How OzCLO changed my life, Part 4
The Covid lockdowns were a miserable time for pretty much everyone, but for school students in particular. Being isolated from her friends and given less-than-inspiring work by her teachers drove my then 11-year-old daughter to distraction, and my wife and I both went to some lengths to improve her mood. (My wife did a good deal more than me in this regard.)
One day my daughter saw me working at one of my linguistics puzzles on the computer, and asked what it was all about. I explained after a fashion, and she remarked off-handedly that she might like to have a try at those sorts of puzzles.
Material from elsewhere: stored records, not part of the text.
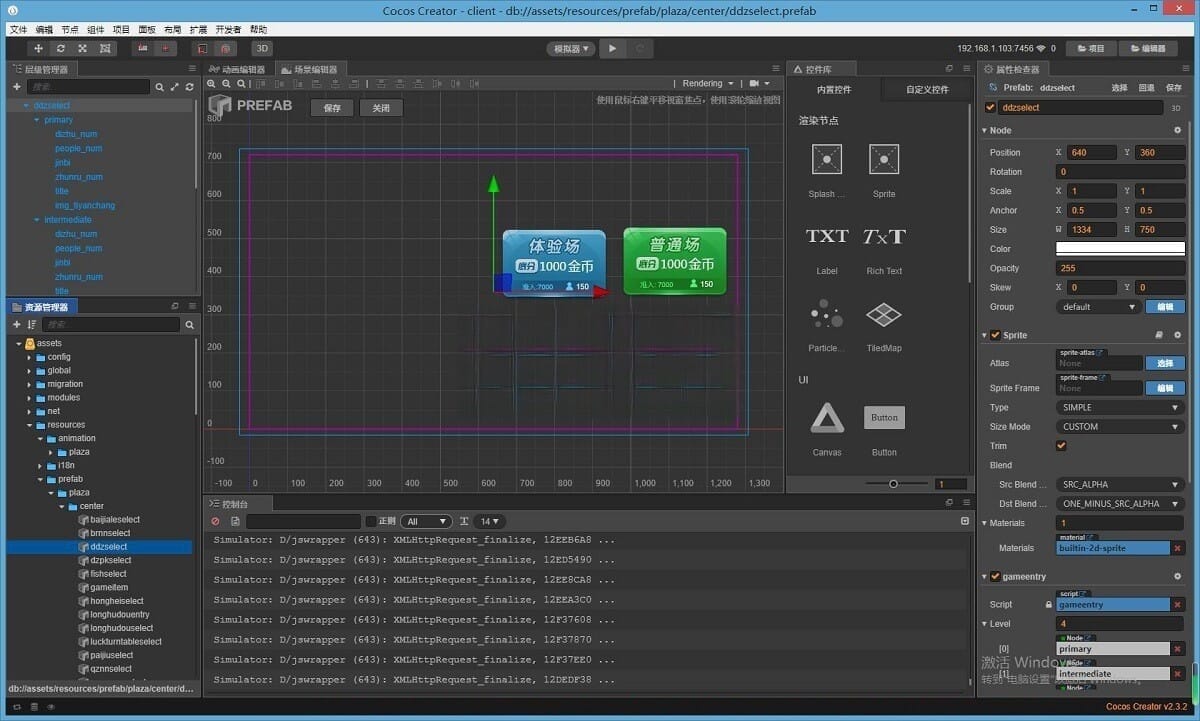Click the Sprite node icon in widget library
The height and width of the screenshot is (721, 1200).
click(884, 159)
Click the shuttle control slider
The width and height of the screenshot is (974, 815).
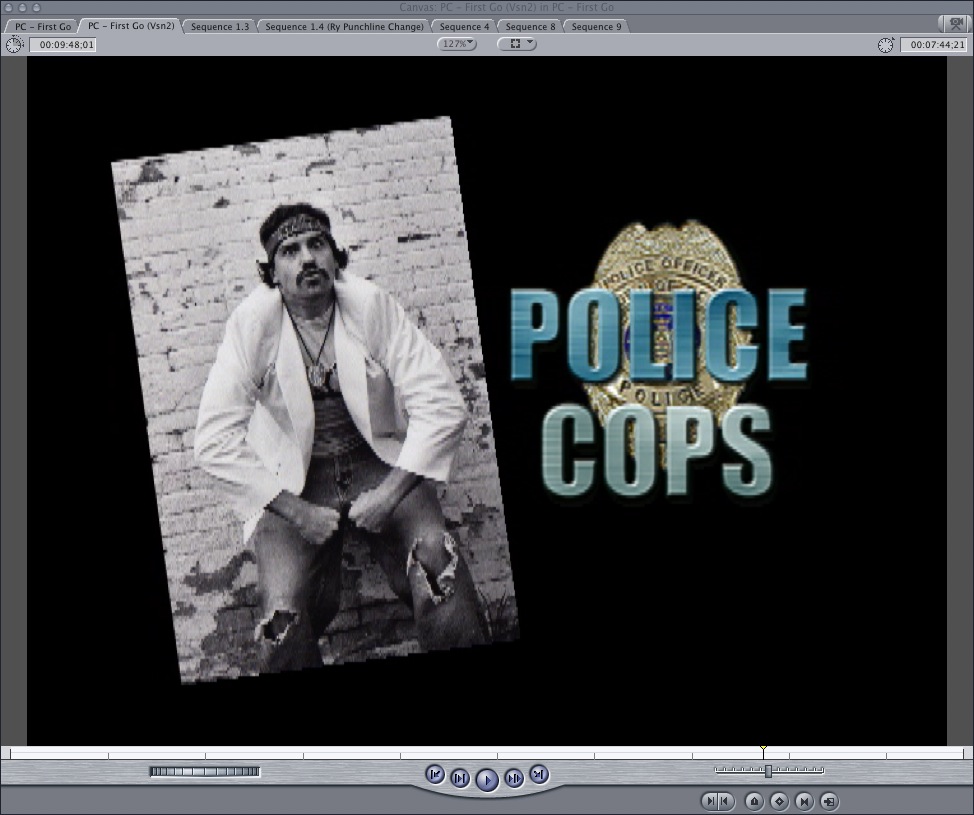click(x=768, y=771)
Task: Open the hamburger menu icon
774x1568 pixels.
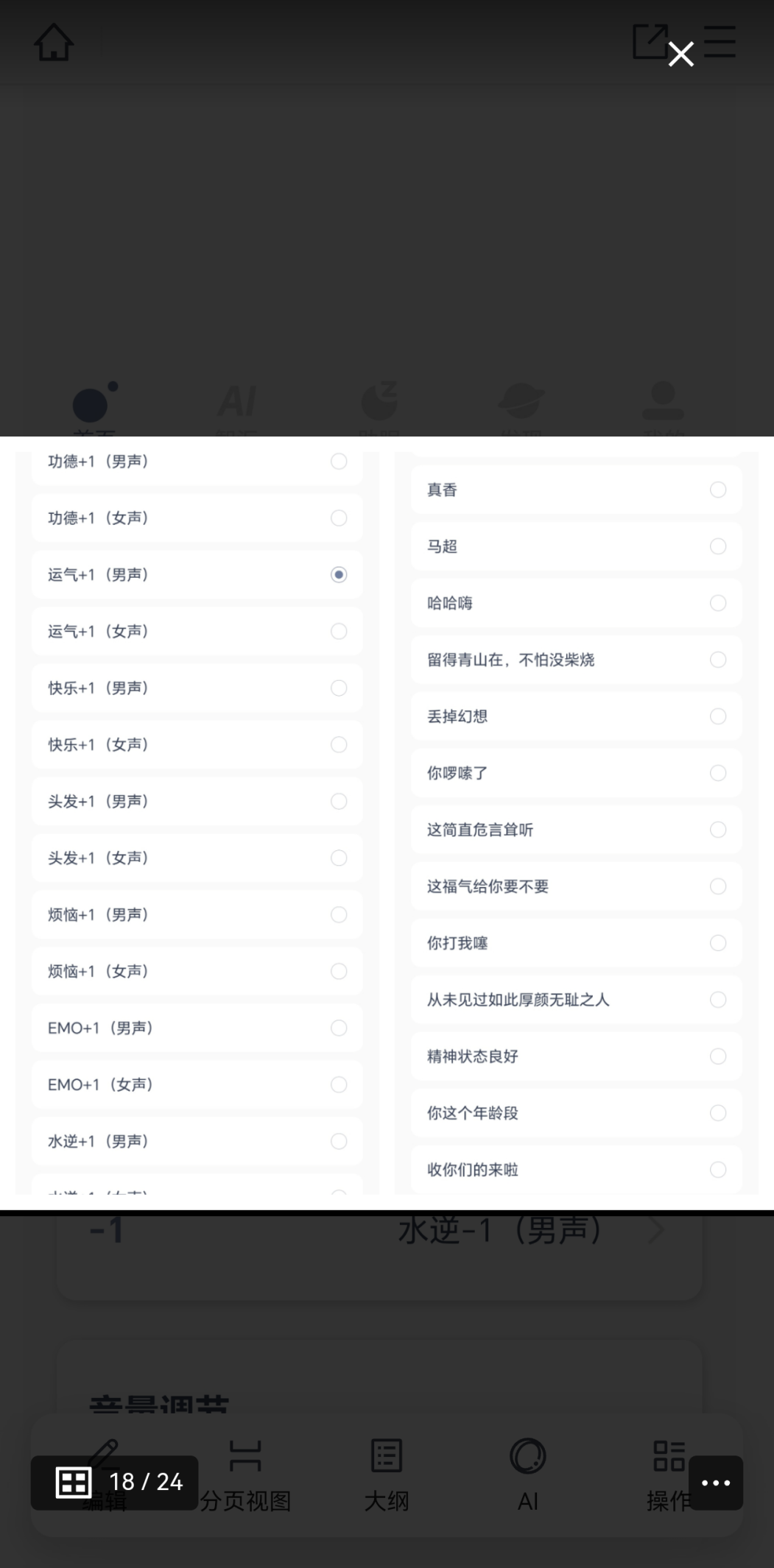Action: click(720, 41)
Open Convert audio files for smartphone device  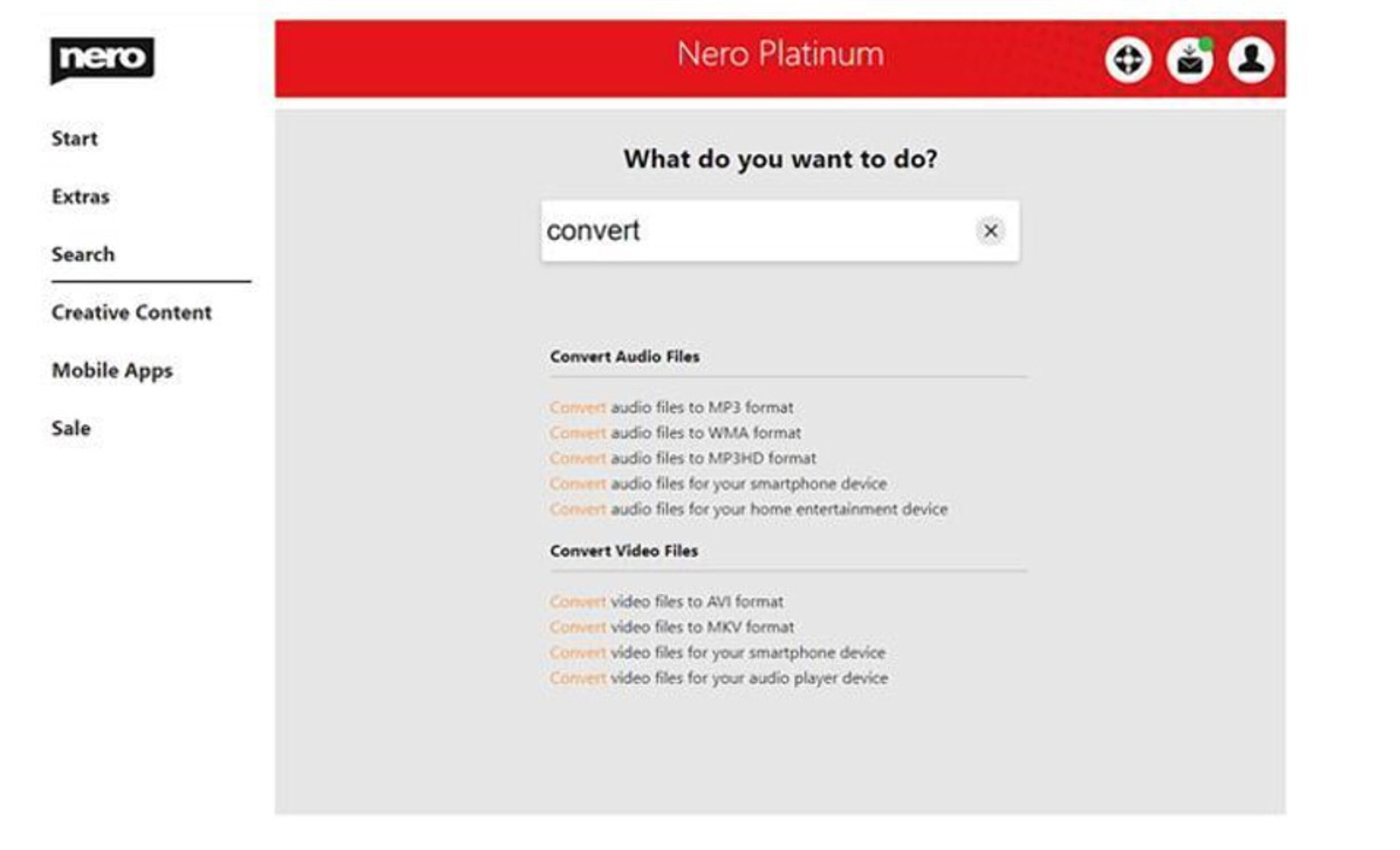[718, 484]
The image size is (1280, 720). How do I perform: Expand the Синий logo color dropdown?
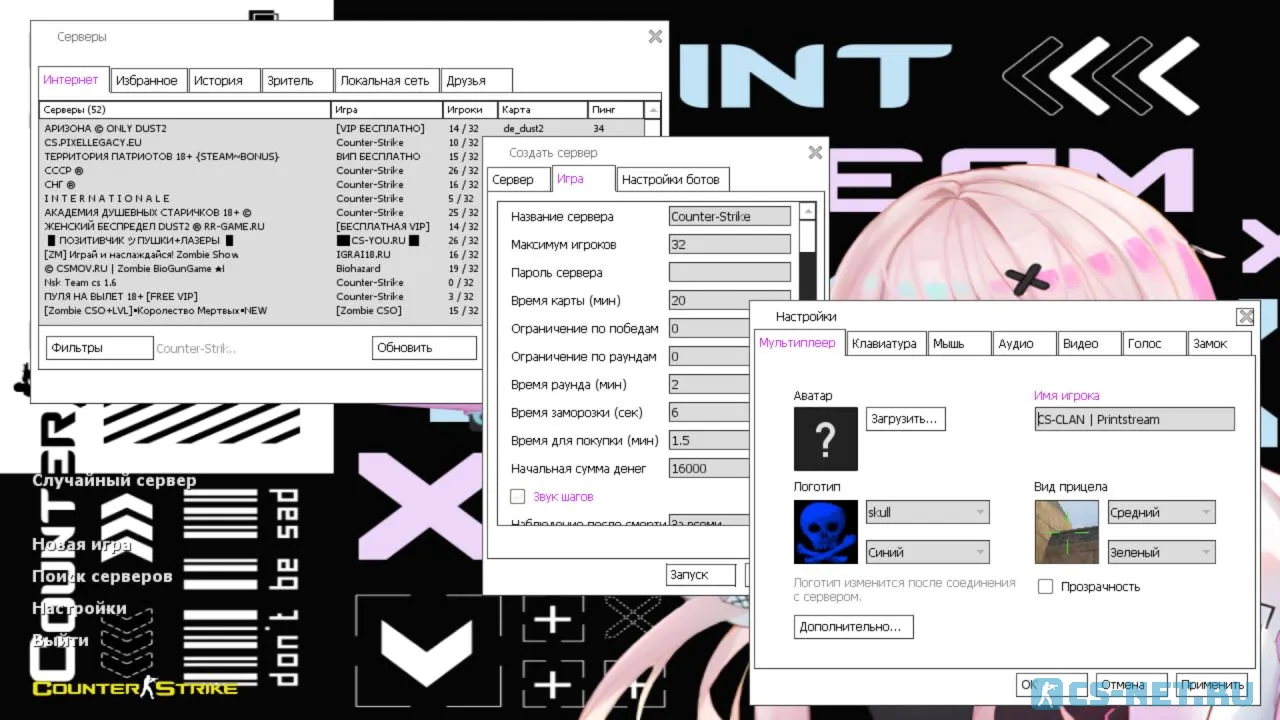(927, 552)
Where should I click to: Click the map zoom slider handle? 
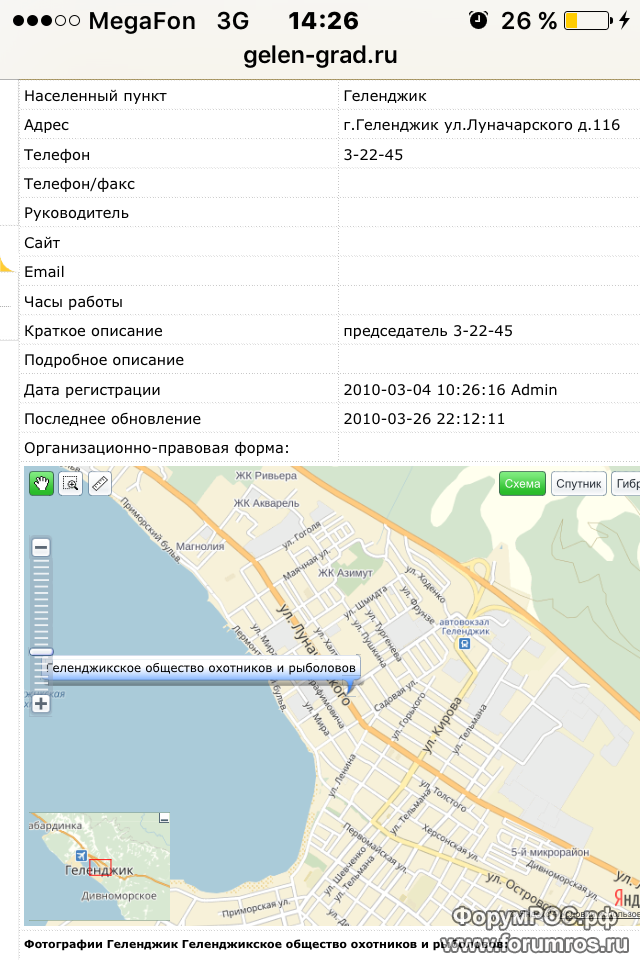coord(41,651)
So began a three-week period where I would try to produce a simplified language puzzle every night for us to do together. This was actually close to my 2016-era idea of very basic language puzzles as a small stepping stone towards OzCLO-style problems, and I found the challenge of re-working some of my earlier puzzles for a beginner a welcome distraction during a tedious and frustrating period. Her insistence that the puzzles be handwritten (!) ensured real care and effort on my part. And, with a bit of help from the side, she proved an apt solver:
Puzzle by Michael Salter, solution by Luna Salter (age 11).
When the lockdowns were over and we were both back at school, I was struck by how much we had both enjoyed the experience, and it led me to think: could this sort of thing be used more broadly in an educational setting? I thought of a recent presentation I had given to my Latin classes (“The Many Layers of Latin”) which could perhaps be supplemented by some simple language puzzles.
And so the idea was born. A series of presentations on various language-related topics, garnished with simple puzzles which, to give the whole thing a cheerily competitive edge, could be solved by students in groups, with prizes on offer. I worked on the presentations and the puzzles steadily during 2022 and 2023…and now here we are.
And looking back, I owe a lot to OzCLO.